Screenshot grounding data
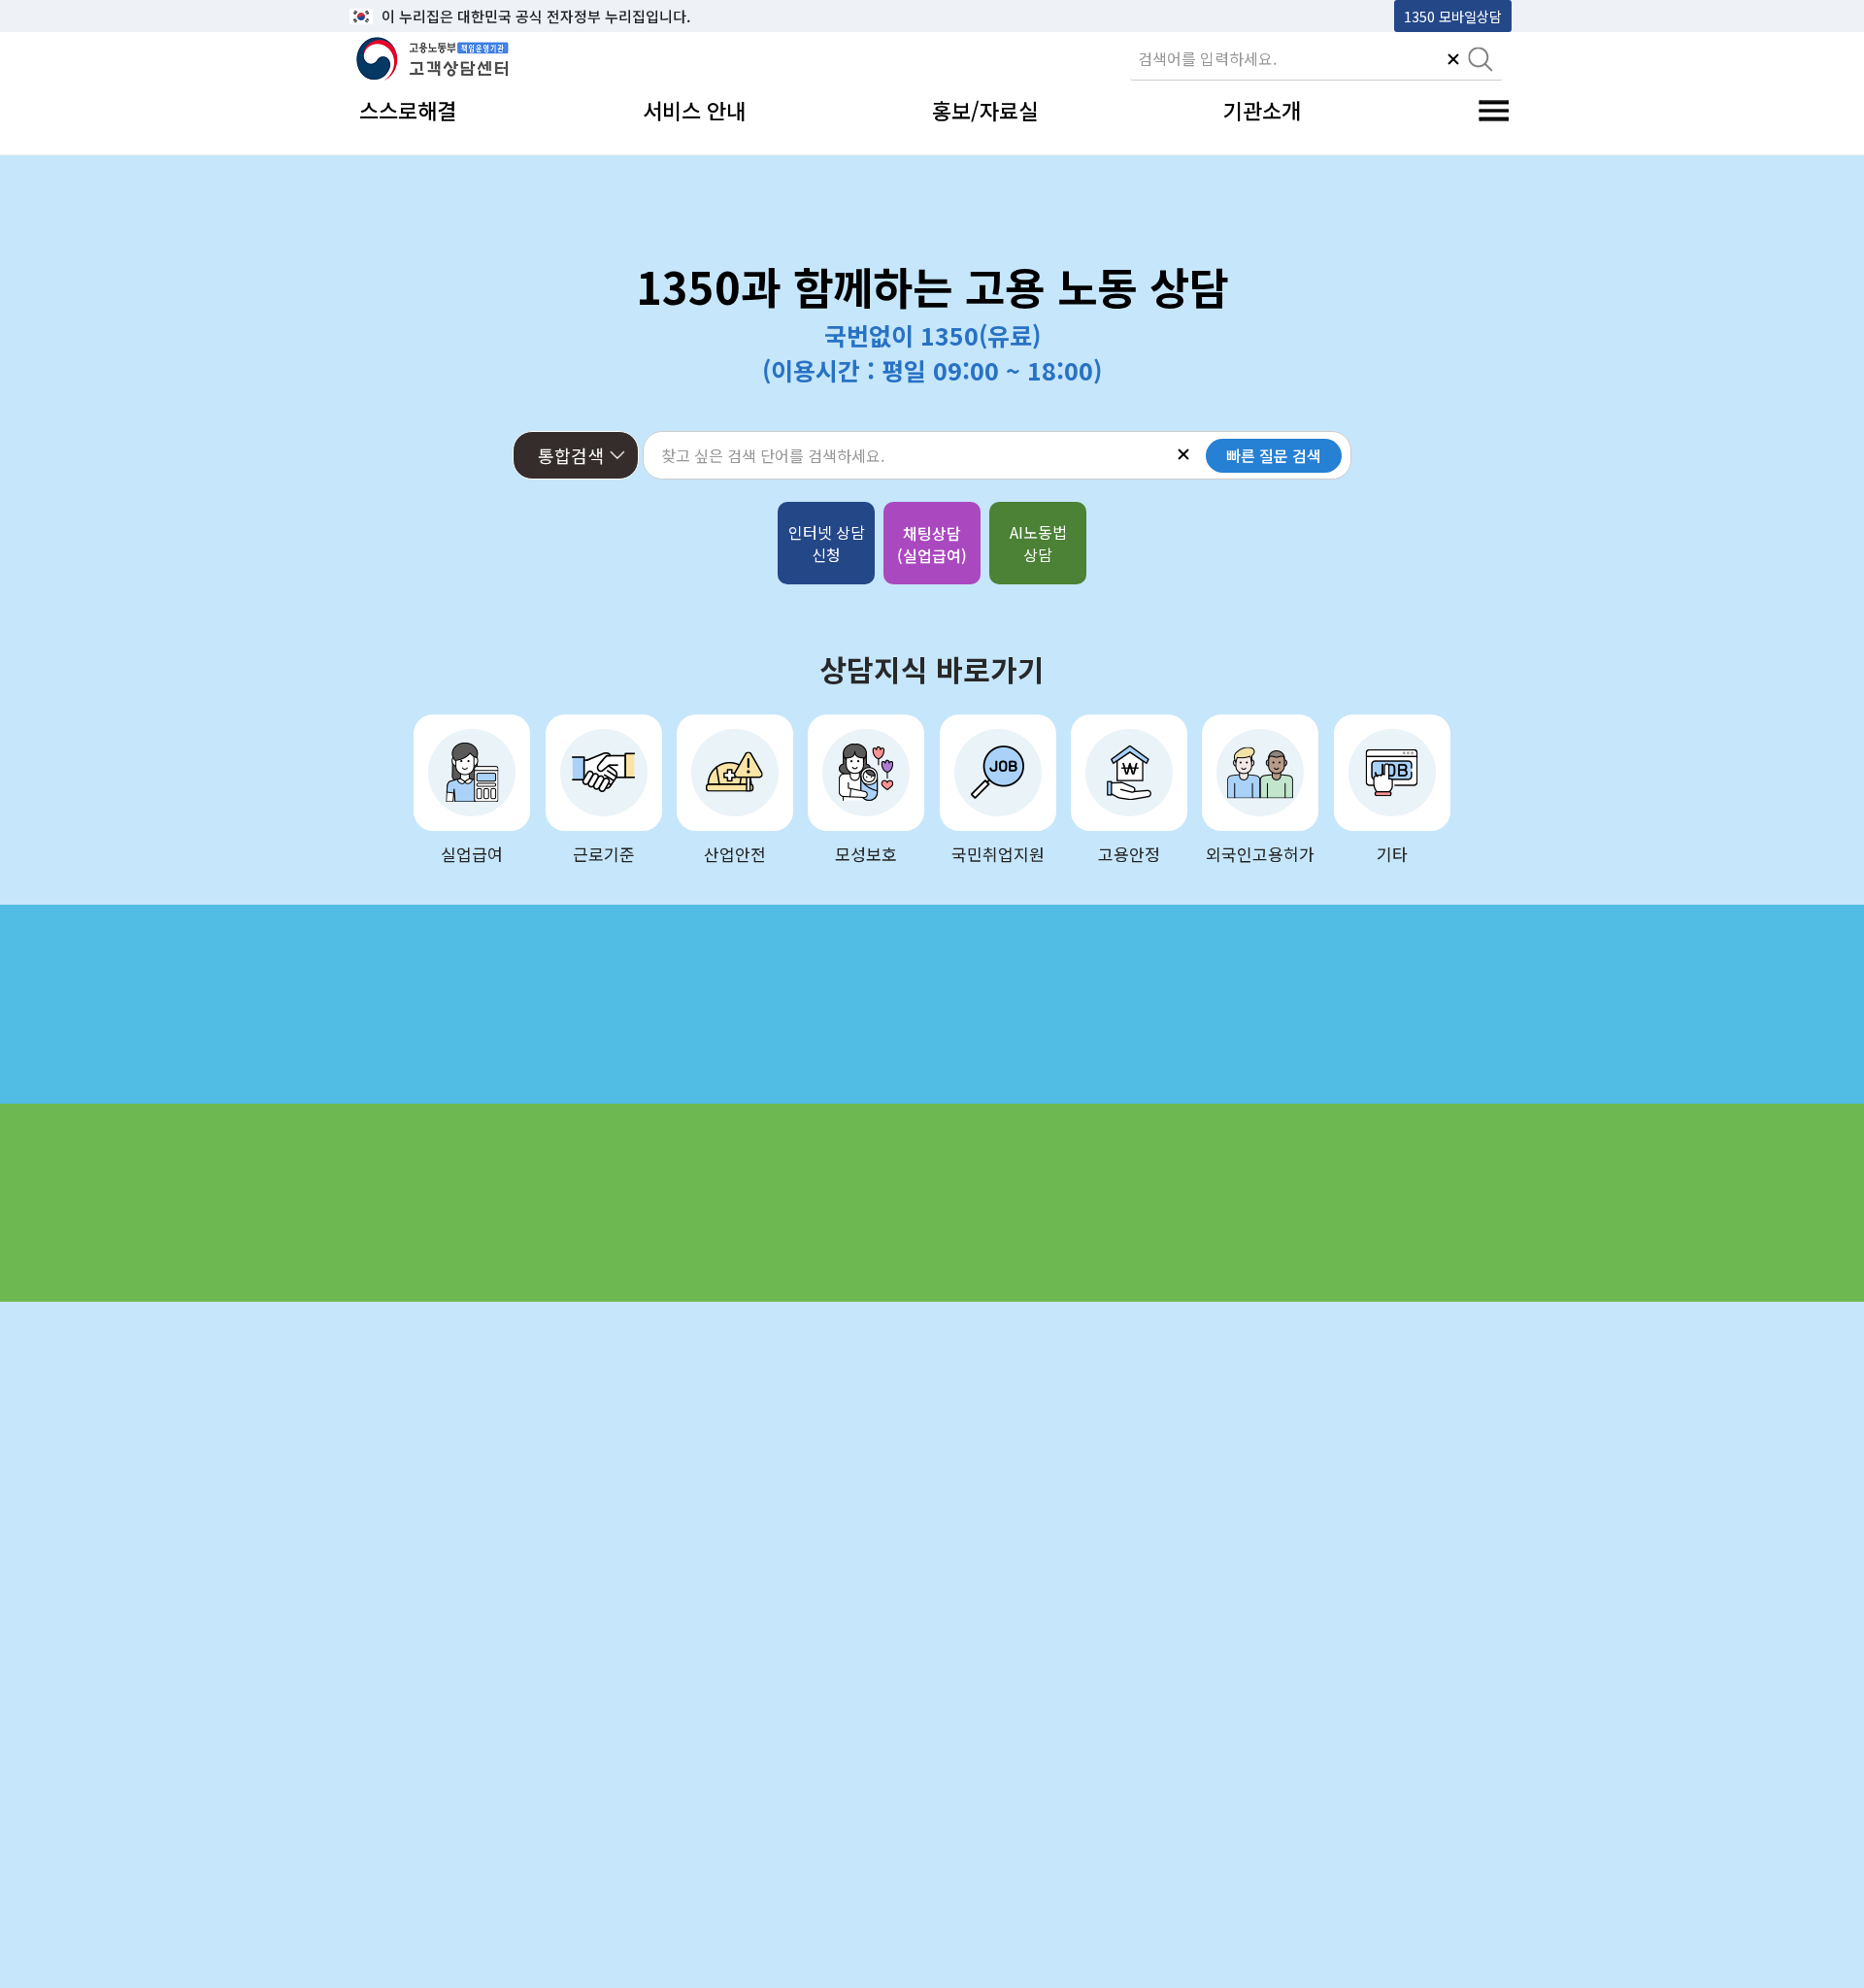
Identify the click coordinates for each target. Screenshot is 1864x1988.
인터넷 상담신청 (826, 543)
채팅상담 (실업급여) (932, 544)
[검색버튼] (1480, 61)
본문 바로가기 (399, 16)
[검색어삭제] (1453, 61)
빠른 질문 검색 (1273, 455)
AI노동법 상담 (1038, 543)
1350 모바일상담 (1453, 16)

→ EXERCISE DIRECTIONS
Write the records above out again word for word, skipping each picture.

→ YOUR RESPONSE
Identify the click coordinates for each target. Screenshot is 1864x1988.
인터넷 상담신청 (826, 543)
채팅상담 (실업급여) (932, 544)
[검색버튼] (1480, 61)
본문 바로가기 (399, 16)
[검색어삭제] (1453, 61)
빠른 질문 검색 (1273, 455)
AI노동법 상담 (1038, 543)
1350 모바일상담 (1453, 16)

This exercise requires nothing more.